Le 18 août 1976, à la fin de sa préface à J’accuse le Concile (Martigny, Saint-Gabriel, 1976), Mgr Marcel Lefebvre, fondateur de la Fraternité Saint-Pie X, écrivait : « La conclusion s’impose, surtout après l’immense désastre que subit l’Eglise depuis ce Concile ; cet événement ruineux pour l’Eglise catholique et toute la civilisation chrétienne n’a pas été dirigé et conduit par l’Esprit Saint.  

« C’est rendre à l’Eglise de Notre-Seigneur Jésus-Christ et au salut des âmes un immense service que de dénoncer publiquement les agissements des hommes d’Eglise qui ont voulu faire de ce Concile la paix de Yalta de l’Eglise avec ses pires ennemis, soit dans la réalité une nouvelle trahison de Notre-Seigneur Jésus-Christ et de son Eglise. » (p. 8) 

Dans une Note à propos du titre [de son ouvrage], Mgr Lefebvre affirmait : « Il est donc indispensable de démythiser ce Concile qu’ils [les pères conciliaires] ont voulu pastoral en raison de leur horreur instinctive pour le dogme, et pour faciliter l’introduction officielle dans un texte d’Eglise des idées libérales. Mais l’opération terminée, ils dogmatisent le Concile, le comparent à celui de Nicée1, le prétendent semblable aux autres sinon supérieur ! » (p. 9) 

C’était il y a 44 ans. 

Le 20 décembre 1966, dans une lettre au cardinal Alfredo Ottaviani, préfet de la Congrégation pour la doctrine de la foi, le prélat français écrivait : « On peut et on doit malheureusement affirmer que, d’une manière à peu près générale, lorsque le Concile a innové, il a ébranlé la certitude de vérités enseignées par le Magistère authentique de l’Eglise comme appartenant définitivement au trésor de la Tradition. 

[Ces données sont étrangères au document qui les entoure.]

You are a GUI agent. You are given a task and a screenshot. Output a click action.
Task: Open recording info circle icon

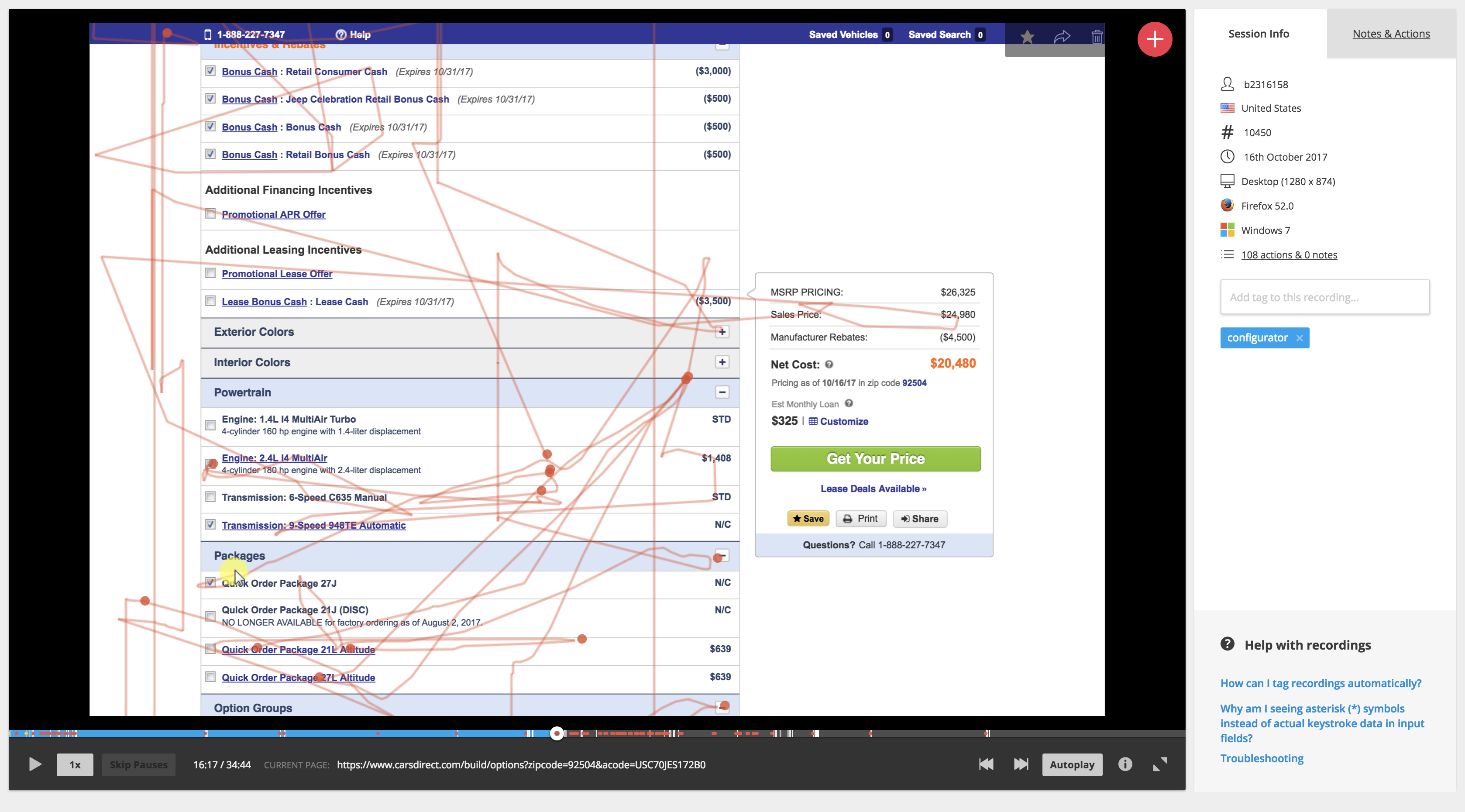pos(1125,764)
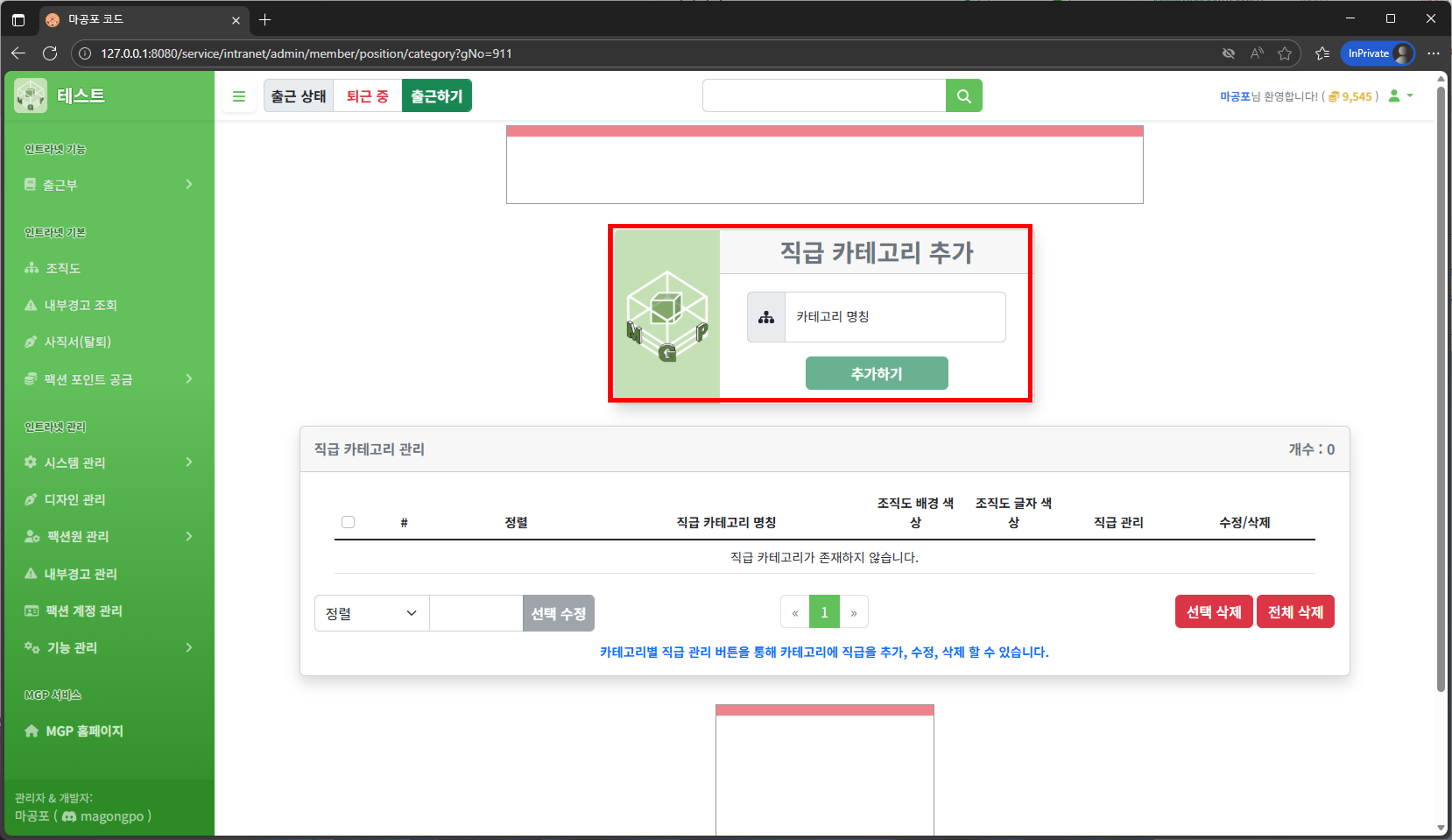Click the coin icon next to 9,545
The height and width of the screenshot is (840, 1452).
point(1333,97)
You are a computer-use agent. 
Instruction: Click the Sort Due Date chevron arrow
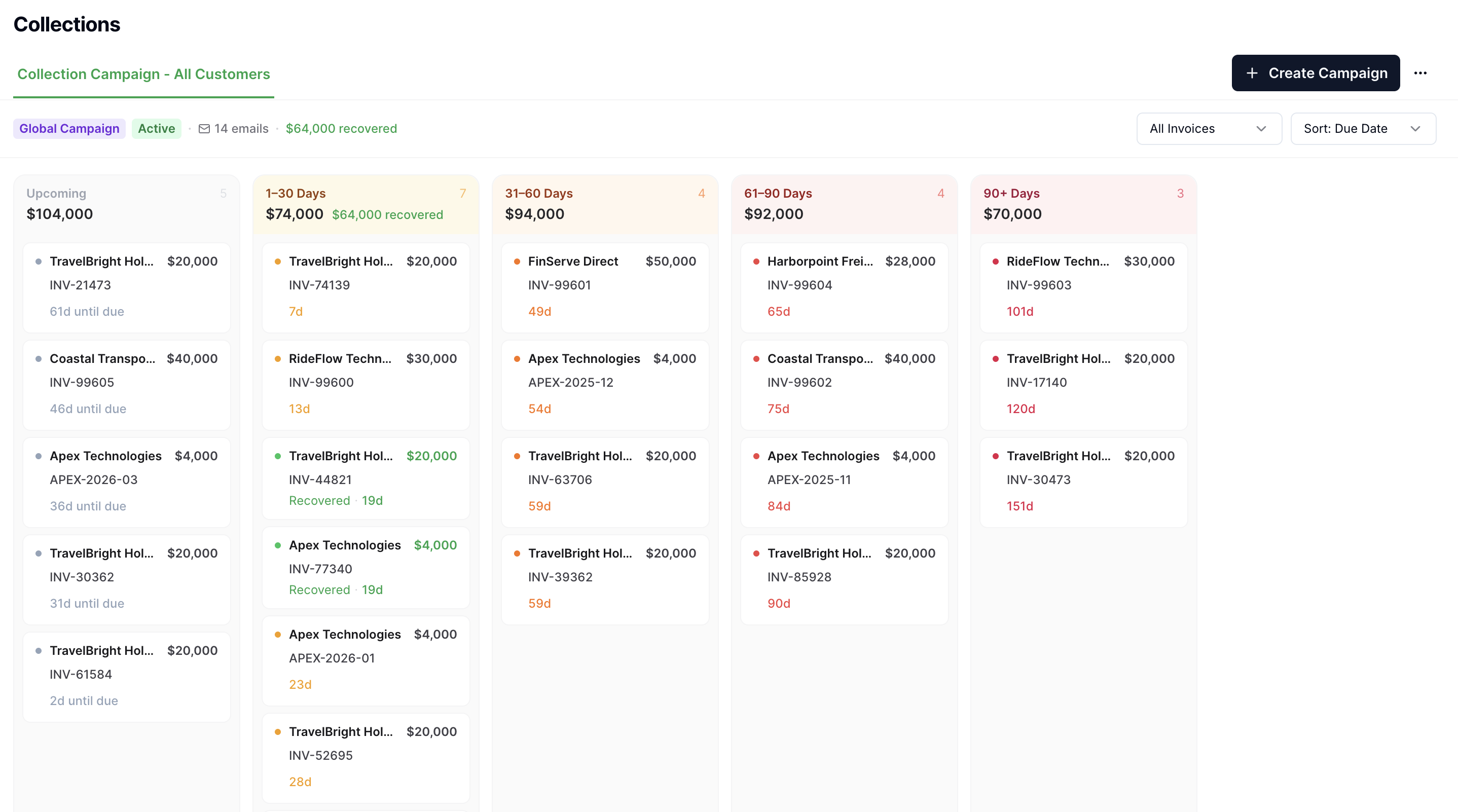[1415, 129]
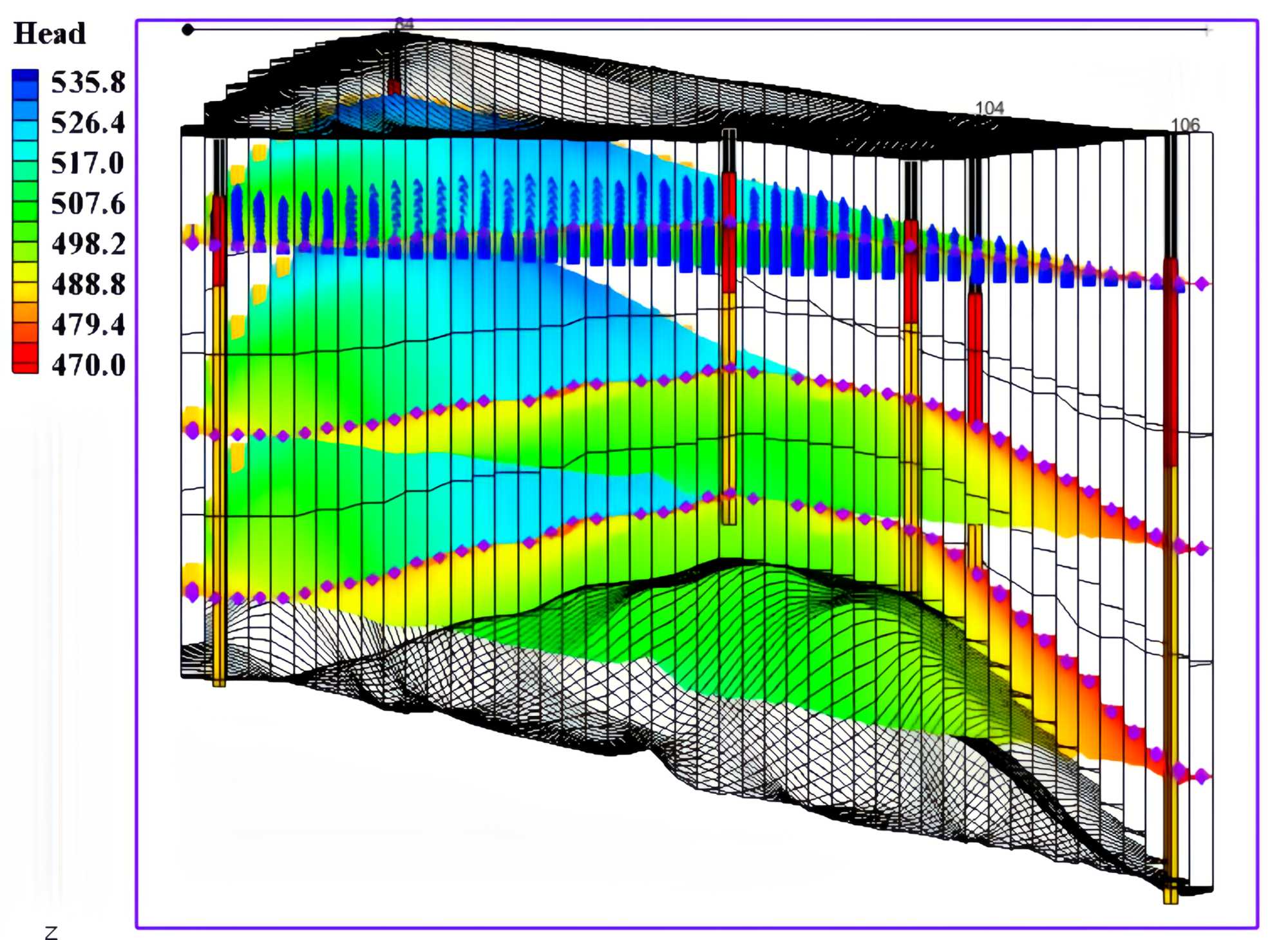The height and width of the screenshot is (940, 1288).
Task: Click the small red well marker at hilltop
Action: pos(394,88)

« Qu’il s’agisse de la transmission de la juridiction des évêques, des deux sources de la Révélation, de l’inspiration scripturaire, de la nécessité de la grâce pour la justification, de la nécessité du baptême catholique, de la vie de la grâce chez les hérétiques, schismatiques et païens, des fins du mariage, de la liberté religieuse, des fins dernières, etc. Sur ces points fondamentaux, la doctrine traditionnelle était claire et enseignée unanimement dans les universités catholiques. Or, de nombreux textes du Concile sur ces vérités permettent désormais d’en douter. (…) Les conséquences en ont été rapidement tirées et appliquées dans la vie de l’Eglise ». (p. 109) 

Suivent alors, sous la plume de Mgr Lefebvre, les conséquences pratiques, pastorales, de ces doutes : 

- Les doutes sur la nécessité de l’Eglise et des sacrements entraînent la disparition des vocations sacerdotales. 

- Les doutes sur la nécessité et la nature de la « conversion » de toute âme entraînent la disparition des vocations religieuses, la ruine de la spiritualité traditionnelle dans les noviciats, l’inutilité des missions. 

- Les doutes sur la légitimité de l’autorité et l’exigence de l’obéissance provoqués par l’exaltation de la dignité humaine, de l’autonomie de la conscience, de la liberté, ébranlent toutes les sociétés en commençant par l’Eglise, les sociétés religieuses, les diocèses, la société civile, la famille. (...) 

- Les doutes sur la nécessité de la grâce pour être sauvé provoquent la mésestime du baptême désormais remis à plus tard, l’abandon du sacrement de pénitence. (...) 

- Les doutes sur la nécessité de l’Eglise source unique de salut, sur l’Eglise catholique seule vraie religion, provenant des déclarations sur l’œcuménisme et la liberté religieuse, détruisent l’autorité du Magistère de l’Eglise. En effet, Rome n’est plus la Magistra Veritatis unique et nécessaire. 

« Il faut donc, acculé par les faits, conclure que le Concile a favorisé d’une manière inconcevable la diffusion des erreurs libérales. La foi, la morale, la discipline ecclésiastique sont ébranlées dans leurs fondements, selon les prédictions de tous les papes [antérieurs à Vatican II]. » (p. 109-110) 

C’était il y a 54 ans. Et déjà Mgr Lefebvre établissait cette « relation de cause à effet entre Vatican II et ses conséquences logiques et nécessaires » que Mgr Viganò voit aujourd’hui comme des métastases cancéreuses.